Xenograft mouse model
All animal experiments were approved by the IACUC at Washington University in St. Louis. One million ASS1low MNNG/HOS cell (Figure 5c) or SK-LMS-1 cells (Figure 3b) were injected subcutaneously in the rear flank fat pad of immune-deficient nude mice. Treatment was initiated on day 1. Mice were treated with PBS, ADI-PEG20, chloroquine or the combination of ADI-PEG20 and chloroquine. Chloroquine was given subcutaneously at 60 mg/kg daily.39 In all, 320 IU/m2 (29.1 mg/m2) ADI-PEG20 was intramuscularly injected biweekly. Starting on day 6, tumors were measured every other day and tumor volumes were calculated by 1/2 x (length x width2). Mice were killed when tumors in the control arm reached a maximum size of 2000 mm3.
Immunoblotting and co-immunoprecipitation (co-IP)
Antibodies used for immunoblots were as follows: anti-ASS1 (Polaris, San Diego, CA, USA), anti-LC3 (Sigma), anti-p62 (Sigma), anti-RIP1 (Cell Signaling), anti-caspase 8 (Cell Signaling), anti-BCL-2 (Cell Signaling), anti-cIAP1 (Cell Signaling), anti-cleaved PARP (Cell Signaling), anti-caspase 3 (Imgenex, San Diego, CA, USA), anti-RIP3 (Abcam, Cambridge, MA, USA), anti-Atg5 (Santa Cruz, Dallas, TX, USA), anti-Atg7 (Microbiology Laboratories, Woburn, MA, USA), and anti-actin (Sigma). Cells were lysed in RIPA buffer and protein concentrations were determined by BCA kit (Pierce, Waltham, MA, USA). In all, 25–40 μg of proteins was resolved by NuPAGE (Invitrogen) and transferred onto PVDF membranes (Immobilon-P, Millipore, Darmstadt, Germany). Antibody detection was accomplished using enhanced chemiluminescence (Western Lightning, PerkinElmer, Melville, NY, USA).
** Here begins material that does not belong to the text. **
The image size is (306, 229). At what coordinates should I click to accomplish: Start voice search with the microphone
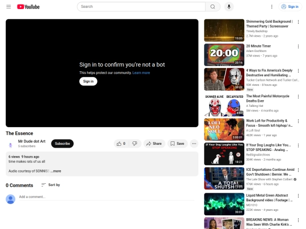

For co-IP, SK-LMS-1 cells were treated with PBS, 1 μg/ml ADI-PEG20, 20 μM chloroquine, or both for 3 days. Following treatment, cells were lysed in 0.2% NP-40 buffer and protein concentration was determined by BCA kit (Pierce). Lysates were incubated with anti-RIP1 (Cell Signaling) and protein A/G beads (Pierce). The immunoprecipitates were subsequently immunoblotted with anti-RIP3 (Abcam), anti-RIP1 (Cell Signaling), anti-caspase 8 (Cell Signaling) and anti-actin (Sigma) as described above.
Acknowledgments
We would like to thank Phillip Boone and Dean Weich for technical assistance. This work was supported by the SARC, CJ's Journey and Polaris Pharmaceuticals, Inc. We would also like to thank Louis T. Chow, Ph.D. for her critical reading of the manuscript.
Glossary
- ASS1
argininosuccinate synthetase 1
- ADI-PEG20
pegylated arginine deiminase
- GFP
green fluorescent protein
- RIP
receptor-interacting protein
- cIAP1
cellular inhibitor of apoptosis
- PARP
poly ADP ribose polymerase
- STS
soft tissue sarcoma
- GIST
gastrointestinal stromal tumor
Footnotes
Supplementary Information accompanies this paper on Cell Death and Disease website (http://www.nature.com/cddis)
Edited by E Baehrecke
Dr. Brian Van Tine has a basic research grant from Polaris Pharmaceuticals. Dr. John Bomalaski is an employee of Polaris Pharmaceuticals, Inc. and holds stock options in Polaris Group. The remaining authors declare no conflict of interest.